[Exercise] Reproduction of part of the material below, pictures omitted: copy exactly, and only, the lines starting with the one with "The height and width of the screenshot is (571, 766)." and going on through the one with "Maximize the Search result popup".

[Recorded information]
/---
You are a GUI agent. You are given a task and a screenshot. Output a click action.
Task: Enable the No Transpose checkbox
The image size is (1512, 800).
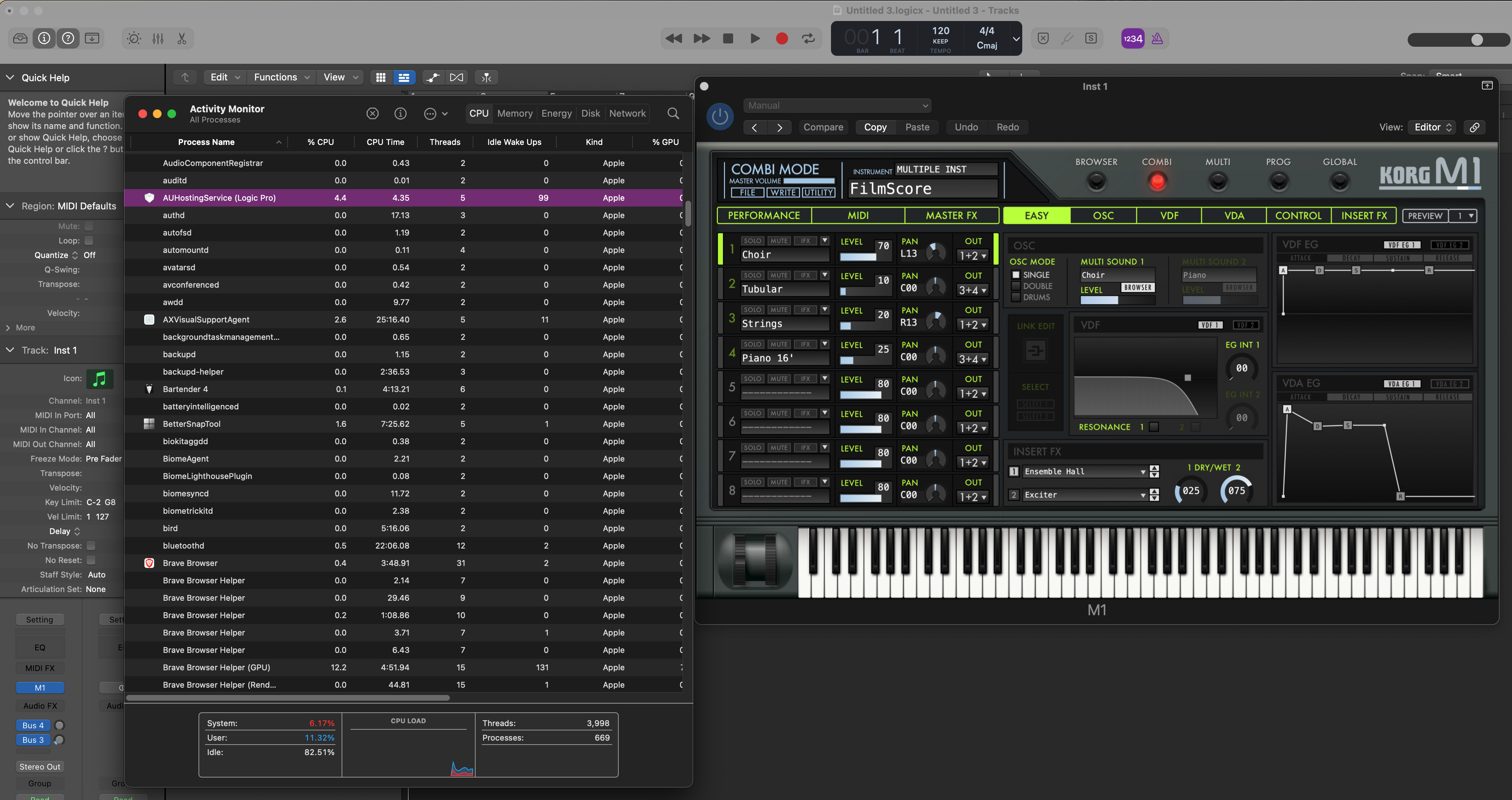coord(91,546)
\---
/---
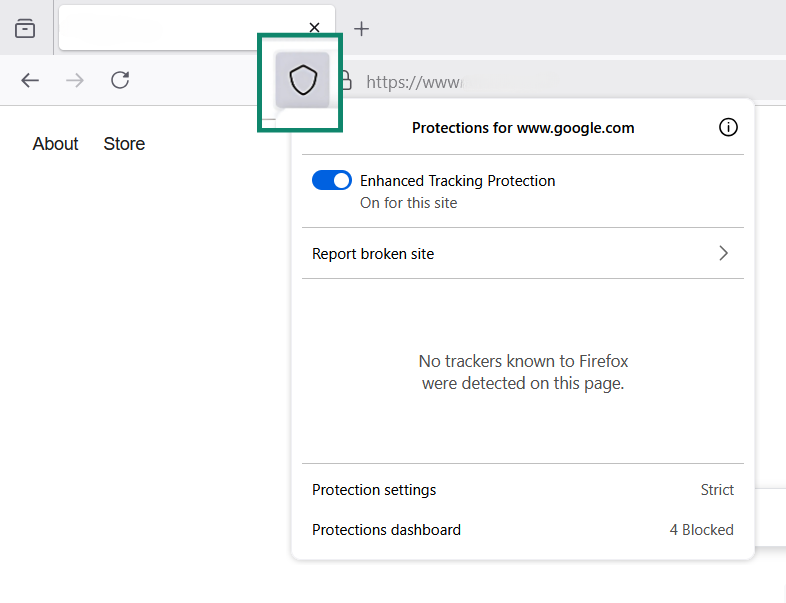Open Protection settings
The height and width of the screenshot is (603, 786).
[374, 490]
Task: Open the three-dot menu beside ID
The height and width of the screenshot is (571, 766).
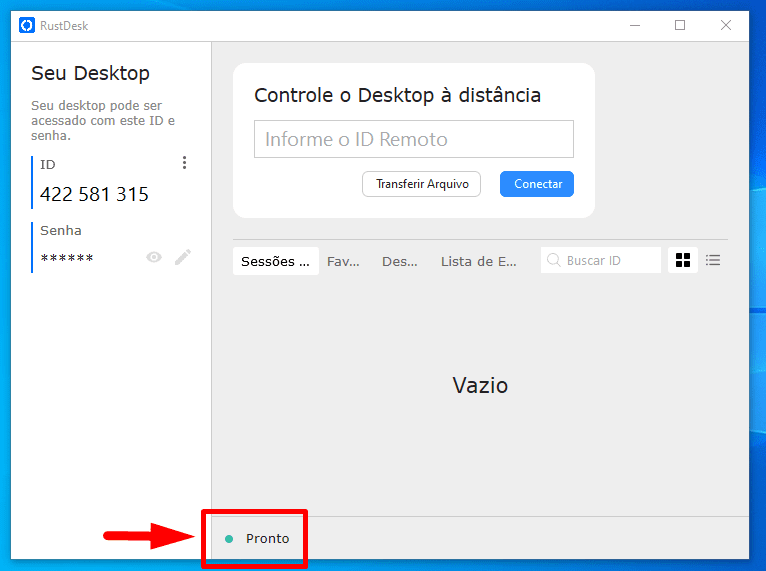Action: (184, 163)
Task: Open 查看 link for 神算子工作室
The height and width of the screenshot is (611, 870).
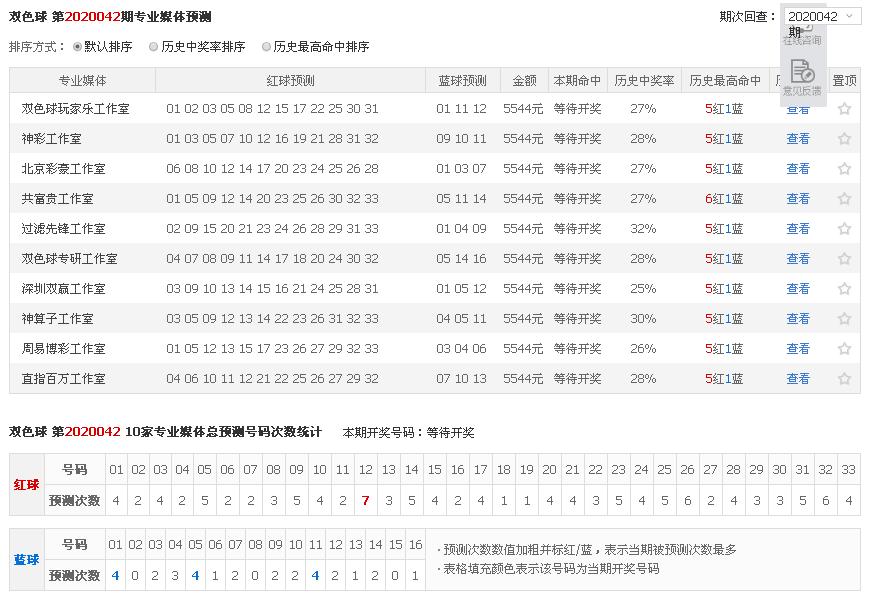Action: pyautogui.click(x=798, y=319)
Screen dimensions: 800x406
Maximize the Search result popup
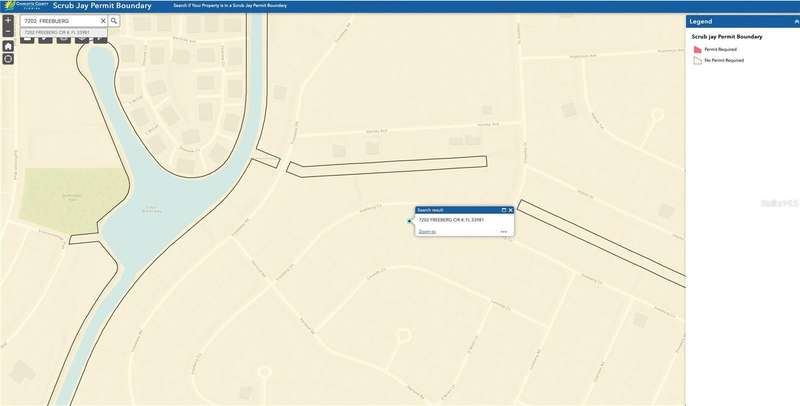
\---
[Solved problem]
The height and width of the screenshot is (571, 766).
Action: (184, 163)
Task: Open 查看 link for 神算子工作室
The height and width of the screenshot is (611, 870).
Action: pyautogui.click(x=798, y=319)
Screen dimensions: 800x406
Maximize the Search result popup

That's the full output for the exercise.